A&T is in discussions with potential development partners to construct a condo complex with retail space on some of the Gateway land, Chancellor Harold Martin Sr. says. That development would provide much-needed housing and retail for grad students, post-docs and young faculty. “We’ve got to continue to focus on making Gateway University Research Park and the area around it a destination,” adds Martin, who was named chancellor in 2009. A&T is also setting enrollment records with about 12,000 students this year, a 15% increase over the last five years. It is the nation’s largest historically black university.
The boulevard improvements are necessary for UNCG to attract more students and to connect more effectively with the city, says Chancellor Frank Gilliam Jr., who came to the university in 2015 from UCLA. “I saw the potential for more growth, and for growth in a way that would benefit the university but also benefit the community,” he says.
Spartan Village includes a locally owned, 8,500-square-foot Bestway Marketplace that opened in November.
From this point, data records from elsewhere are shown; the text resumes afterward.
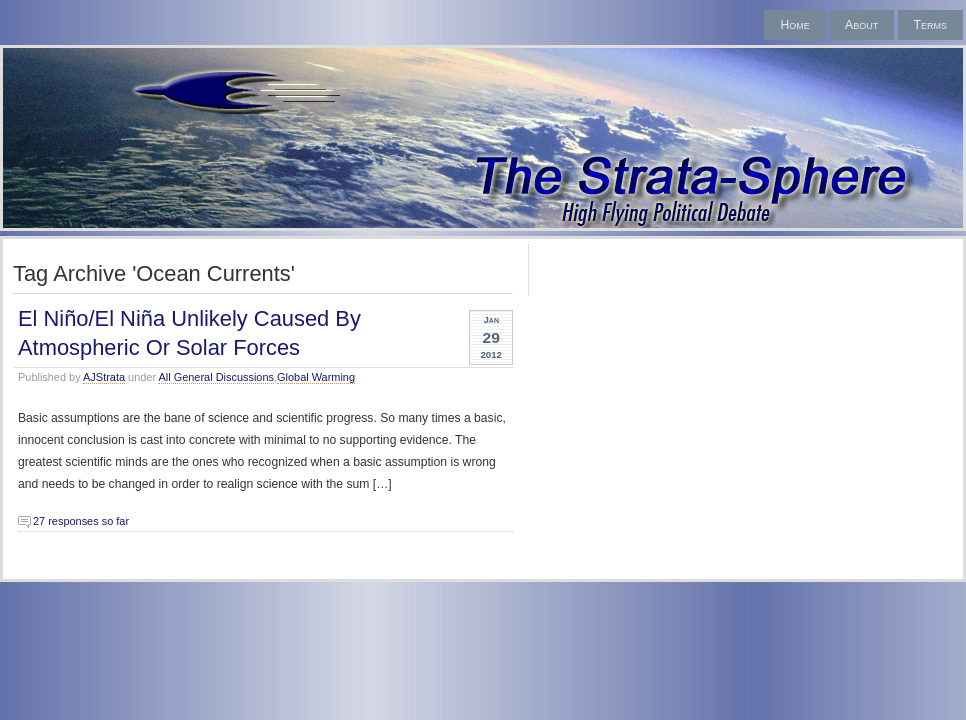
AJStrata (104, 377)
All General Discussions (216, 377)
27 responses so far (81, 521)
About (861, 25)
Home (794, 25)
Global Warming (316, 377)
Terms (930, 25)
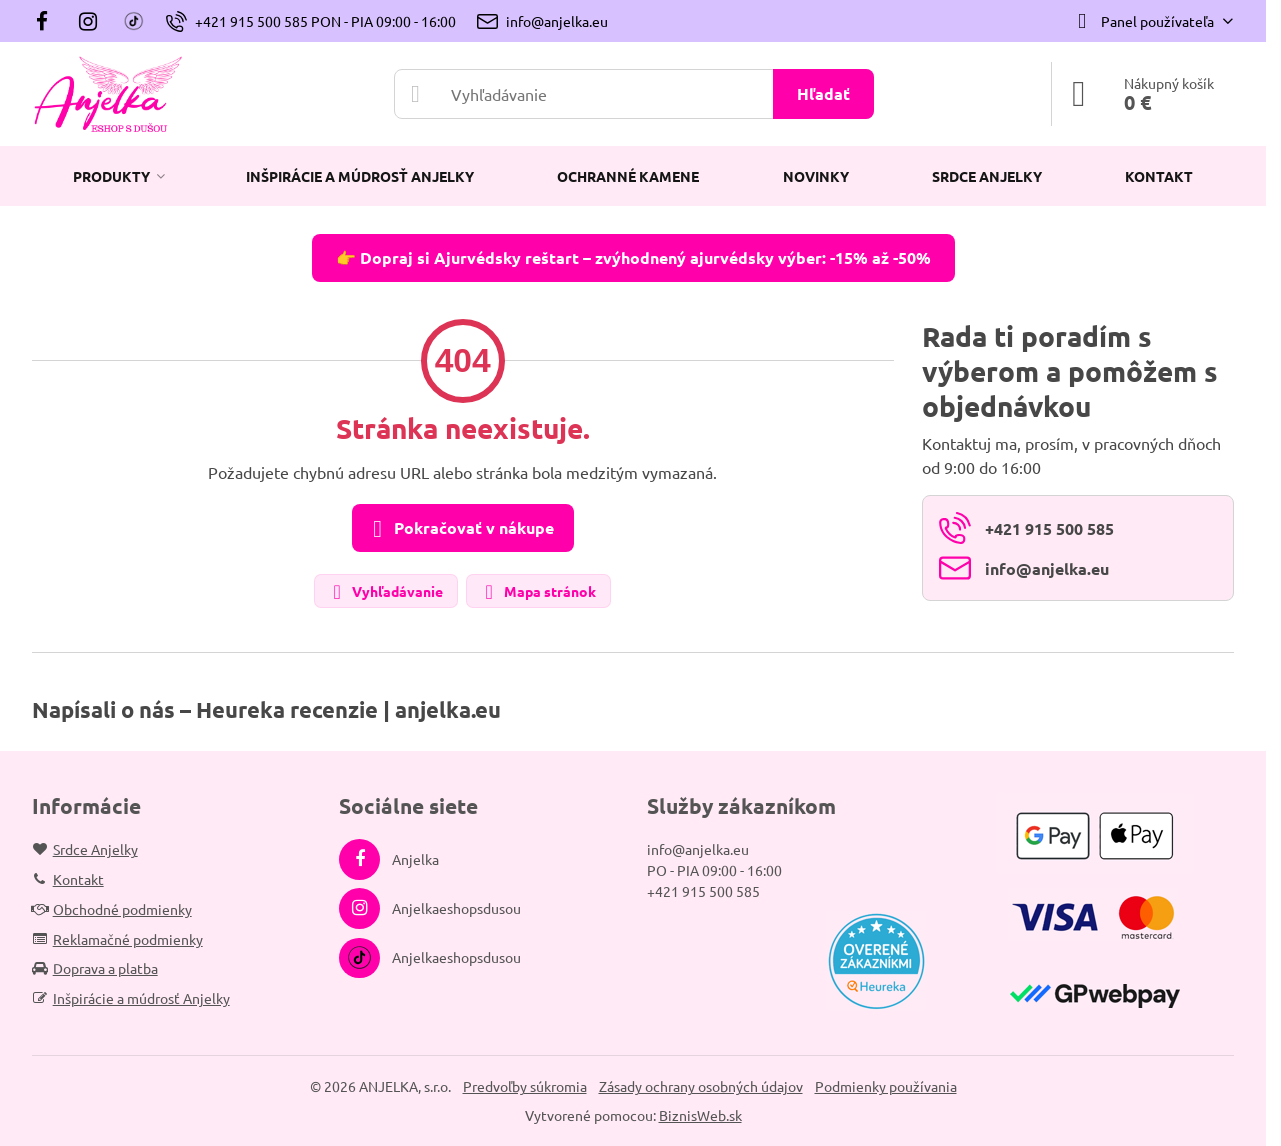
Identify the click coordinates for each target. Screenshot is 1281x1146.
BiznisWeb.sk (700, 1115)
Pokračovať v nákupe (460, 529)
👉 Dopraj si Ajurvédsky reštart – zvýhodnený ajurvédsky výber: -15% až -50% (633, 257)
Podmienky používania (886, 1086)
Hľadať (823, 93)
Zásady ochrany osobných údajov (701, 1086)
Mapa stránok (537, 592)
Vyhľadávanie (385, 592)
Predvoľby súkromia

The grocery sells hot food and offers a coffee bar in a neighborhood that doesn’t have a supermarket within walking distance.
Greensboro’s city-owned coliseum complex, perhaps best known for hosting 26 Atlantic Coast Conference basketball tournaments, has beefed up its offerings with more than $35 million of investments in the last eight years. The $21 million Greensboro Aquatic Center, which opened in 2012 with three pools and seating for 2,500 spectators, attracted two major national swimming competitions late last year. An $8.2 million expansion will add a fourth pool this year.
The coliseum, which opened in 1959, will host the U.S. Figure Skating Championships in 2020. And a new performing-arts venue at the complex will open in the spring.
“I think it’s been a very smart move by UNCG to make that area a great gateway to the school,” says Greensboro developer Marty Kotis, a member of the UNC System Board of Governors. Kotis owns several acres near UNCG and the boulevard that he hopes to make an arts and events district. Dram & Draught, a high-end cocktail bar that started in Raleigh, opened last year at his nascent “Tracks” project.
A clear measure of success for Gate City Boulevard rests on how much private investment occurs over the next several years, joining the hefty government infusion, Kotis says. Initial moves at his development included removing razor wire used to protect property. Greensboro hopes others will bring their shears and start cutting away.